Work instruction 1: In the letter about the Mission Health CEO's pay, when did Dr. Ronald Paulus join Mission Health?
Work instruction 2: Decide whether each statement agrees with the letter about the Mission Health CEO's pay: (a) Paulus was paid for only four months in 2010. (b) The writers are the elected officers of the nursing staff at Mission Hospital. (c) Annualized, the 2010 base compensation would have been $745,432.
Work instruction 3: From the letter about the Mission Health CEO's pay, reproduce the passage from "Story on Mission" to "He did not.".

Document section:
'''

Story on Mission Health CEO’s pay made incorrect conclusions
We are responding to the cover story in the Aug. 11 issue (“CEO pay still soaring,” p. 8). As the elected officers of the medical staff at Mission Hospital, we feel the need for to correct misleading data published in this article—data that falsely concludes our health system’s CEO, Dr. Ronald Paulus, received more than a 200% pay increase. He did not.
As the author points out, “average workers” in the hospital environment have been getting a very low pay rate increase, and in today’s hospital environment face potential layoffs nationwide. Given this financial landscape, to claim that Paulus received a 231% pay hike is not only factually erroneous, but is destructive to morale at our hospital. The following are the relevant facts:
Paulus joined Mission Health in September 2010. He was paid for only four months in 2010 and his base compensation was correctly reported as $226,497 in the 2010 IRS Form 990 that the reporter apparently used for the article. Unfortunately, this was reported as the total base compensation for 2011. Annualized, this base compensation would have been $745,432.
The base compensation reported in the following year on the Form 990 was $749,748 as reported in the article as compensation for 2012.

'''

Data:
'''

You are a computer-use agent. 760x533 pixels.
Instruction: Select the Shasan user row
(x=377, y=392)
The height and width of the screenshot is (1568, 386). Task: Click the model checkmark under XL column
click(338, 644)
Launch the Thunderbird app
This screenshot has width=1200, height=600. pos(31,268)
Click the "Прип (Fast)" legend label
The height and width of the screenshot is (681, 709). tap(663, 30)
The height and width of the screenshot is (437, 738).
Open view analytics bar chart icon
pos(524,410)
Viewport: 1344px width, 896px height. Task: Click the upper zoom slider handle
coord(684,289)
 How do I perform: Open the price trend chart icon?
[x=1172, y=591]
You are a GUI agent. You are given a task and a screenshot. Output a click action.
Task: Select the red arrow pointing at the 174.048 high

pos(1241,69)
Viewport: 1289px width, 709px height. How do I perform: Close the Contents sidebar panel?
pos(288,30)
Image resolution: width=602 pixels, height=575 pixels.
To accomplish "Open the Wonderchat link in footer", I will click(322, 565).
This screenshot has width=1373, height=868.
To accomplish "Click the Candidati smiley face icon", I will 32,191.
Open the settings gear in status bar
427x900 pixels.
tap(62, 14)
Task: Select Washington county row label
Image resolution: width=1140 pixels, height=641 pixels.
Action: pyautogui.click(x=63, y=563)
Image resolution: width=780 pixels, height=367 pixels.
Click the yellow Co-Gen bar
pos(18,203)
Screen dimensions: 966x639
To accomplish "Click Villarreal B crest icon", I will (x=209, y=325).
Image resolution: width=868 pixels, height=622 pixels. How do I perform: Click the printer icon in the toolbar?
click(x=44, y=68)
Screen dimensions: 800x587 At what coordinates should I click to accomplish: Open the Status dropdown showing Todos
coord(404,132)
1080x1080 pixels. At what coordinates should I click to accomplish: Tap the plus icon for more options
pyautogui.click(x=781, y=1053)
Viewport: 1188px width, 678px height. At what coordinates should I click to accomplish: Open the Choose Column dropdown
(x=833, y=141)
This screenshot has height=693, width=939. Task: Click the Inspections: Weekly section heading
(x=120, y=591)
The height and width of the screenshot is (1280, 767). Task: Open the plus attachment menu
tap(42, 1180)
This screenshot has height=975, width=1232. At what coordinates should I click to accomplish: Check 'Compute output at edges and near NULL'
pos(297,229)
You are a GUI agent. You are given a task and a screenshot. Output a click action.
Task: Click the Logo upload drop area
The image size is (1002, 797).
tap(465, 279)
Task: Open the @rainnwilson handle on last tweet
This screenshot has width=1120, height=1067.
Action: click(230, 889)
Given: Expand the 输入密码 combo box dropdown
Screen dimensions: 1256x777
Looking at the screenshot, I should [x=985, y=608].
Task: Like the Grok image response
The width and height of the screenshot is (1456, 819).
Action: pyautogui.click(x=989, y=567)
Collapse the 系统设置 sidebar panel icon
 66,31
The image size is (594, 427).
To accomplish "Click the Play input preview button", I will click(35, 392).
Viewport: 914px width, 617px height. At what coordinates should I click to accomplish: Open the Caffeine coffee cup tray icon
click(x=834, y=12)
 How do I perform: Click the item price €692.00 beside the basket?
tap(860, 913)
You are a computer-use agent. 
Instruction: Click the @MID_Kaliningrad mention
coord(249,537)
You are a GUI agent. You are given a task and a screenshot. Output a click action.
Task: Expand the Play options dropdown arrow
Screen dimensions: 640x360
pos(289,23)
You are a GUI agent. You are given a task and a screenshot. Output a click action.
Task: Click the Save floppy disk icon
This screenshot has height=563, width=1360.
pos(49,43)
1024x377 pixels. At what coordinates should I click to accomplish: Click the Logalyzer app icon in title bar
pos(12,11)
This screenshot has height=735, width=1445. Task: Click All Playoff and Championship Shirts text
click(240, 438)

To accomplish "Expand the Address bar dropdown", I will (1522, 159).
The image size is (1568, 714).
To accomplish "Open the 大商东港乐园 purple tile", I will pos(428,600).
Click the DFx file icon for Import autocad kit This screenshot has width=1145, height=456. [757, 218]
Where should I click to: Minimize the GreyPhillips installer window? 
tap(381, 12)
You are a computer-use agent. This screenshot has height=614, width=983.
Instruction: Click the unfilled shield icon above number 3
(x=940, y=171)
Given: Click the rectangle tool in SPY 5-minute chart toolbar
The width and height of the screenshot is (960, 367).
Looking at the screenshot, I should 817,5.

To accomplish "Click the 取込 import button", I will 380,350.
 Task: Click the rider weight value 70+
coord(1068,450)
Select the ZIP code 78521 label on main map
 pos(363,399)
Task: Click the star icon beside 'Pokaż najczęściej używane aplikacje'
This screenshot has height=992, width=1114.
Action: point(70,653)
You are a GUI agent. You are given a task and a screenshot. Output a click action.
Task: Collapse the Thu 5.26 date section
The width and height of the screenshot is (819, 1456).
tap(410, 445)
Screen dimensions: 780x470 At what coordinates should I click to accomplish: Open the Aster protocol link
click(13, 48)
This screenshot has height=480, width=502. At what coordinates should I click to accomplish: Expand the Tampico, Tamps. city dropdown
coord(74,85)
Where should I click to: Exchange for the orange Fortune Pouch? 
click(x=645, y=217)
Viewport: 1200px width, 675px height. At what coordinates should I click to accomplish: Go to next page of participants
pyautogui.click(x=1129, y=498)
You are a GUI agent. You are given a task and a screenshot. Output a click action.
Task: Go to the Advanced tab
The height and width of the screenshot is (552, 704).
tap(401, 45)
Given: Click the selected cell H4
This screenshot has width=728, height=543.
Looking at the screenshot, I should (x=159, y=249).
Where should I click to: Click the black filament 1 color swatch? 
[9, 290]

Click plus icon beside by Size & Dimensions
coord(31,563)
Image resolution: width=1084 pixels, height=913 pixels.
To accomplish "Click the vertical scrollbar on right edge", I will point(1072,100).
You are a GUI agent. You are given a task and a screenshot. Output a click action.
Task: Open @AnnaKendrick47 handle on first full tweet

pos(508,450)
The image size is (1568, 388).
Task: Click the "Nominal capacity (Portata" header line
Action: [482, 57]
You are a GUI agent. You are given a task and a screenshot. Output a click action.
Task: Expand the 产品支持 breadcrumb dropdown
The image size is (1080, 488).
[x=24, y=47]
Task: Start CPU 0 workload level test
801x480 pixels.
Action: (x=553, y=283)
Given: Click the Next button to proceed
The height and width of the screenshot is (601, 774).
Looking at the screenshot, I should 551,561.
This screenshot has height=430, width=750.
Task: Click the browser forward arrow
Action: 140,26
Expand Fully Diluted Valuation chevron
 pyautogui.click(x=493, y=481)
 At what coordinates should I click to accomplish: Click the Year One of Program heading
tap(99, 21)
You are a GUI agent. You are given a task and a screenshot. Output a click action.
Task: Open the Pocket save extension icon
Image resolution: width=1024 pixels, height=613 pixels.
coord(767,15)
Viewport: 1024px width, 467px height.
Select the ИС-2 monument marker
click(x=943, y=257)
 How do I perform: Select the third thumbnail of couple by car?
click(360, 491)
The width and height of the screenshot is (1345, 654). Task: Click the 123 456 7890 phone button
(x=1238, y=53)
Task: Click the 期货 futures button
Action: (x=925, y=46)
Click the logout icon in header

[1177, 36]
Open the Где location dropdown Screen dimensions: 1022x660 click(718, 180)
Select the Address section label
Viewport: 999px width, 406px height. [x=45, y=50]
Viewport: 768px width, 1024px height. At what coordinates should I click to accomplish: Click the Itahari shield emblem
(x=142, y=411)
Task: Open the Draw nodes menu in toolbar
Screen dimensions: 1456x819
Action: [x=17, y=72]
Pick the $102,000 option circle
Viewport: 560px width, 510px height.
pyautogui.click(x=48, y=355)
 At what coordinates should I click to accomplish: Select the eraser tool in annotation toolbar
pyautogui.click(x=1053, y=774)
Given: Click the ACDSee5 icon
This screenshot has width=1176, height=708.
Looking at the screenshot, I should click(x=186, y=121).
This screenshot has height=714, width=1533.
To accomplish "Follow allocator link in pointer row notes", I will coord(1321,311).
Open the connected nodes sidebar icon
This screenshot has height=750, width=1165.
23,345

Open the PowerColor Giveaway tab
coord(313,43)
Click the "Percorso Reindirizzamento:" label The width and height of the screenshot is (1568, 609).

'''

Answer 1: In September 2010.

Answer 2:
(a) Yes: "He was paid for only four months in 2010"
(b) No: "As the elected officers of the medical staff at Mission Hospital"
(c) Yes: "Annualized, this base compensation would have been $745,432."

Answer 3:
Story on Mission Health CEO’s pay made incorrect conclusions
We are responding to the cover story in the Aug. 11 issue (“CEO pay still soaring,” p. 8). As the elected officers of the medical staff at Mission Hospital, we feel the need for to correct misleading data published in this article—data that falsely concludes our health system’s CEO, Dr. Ronald Paulus, received more than a 200% pay increase. He did not.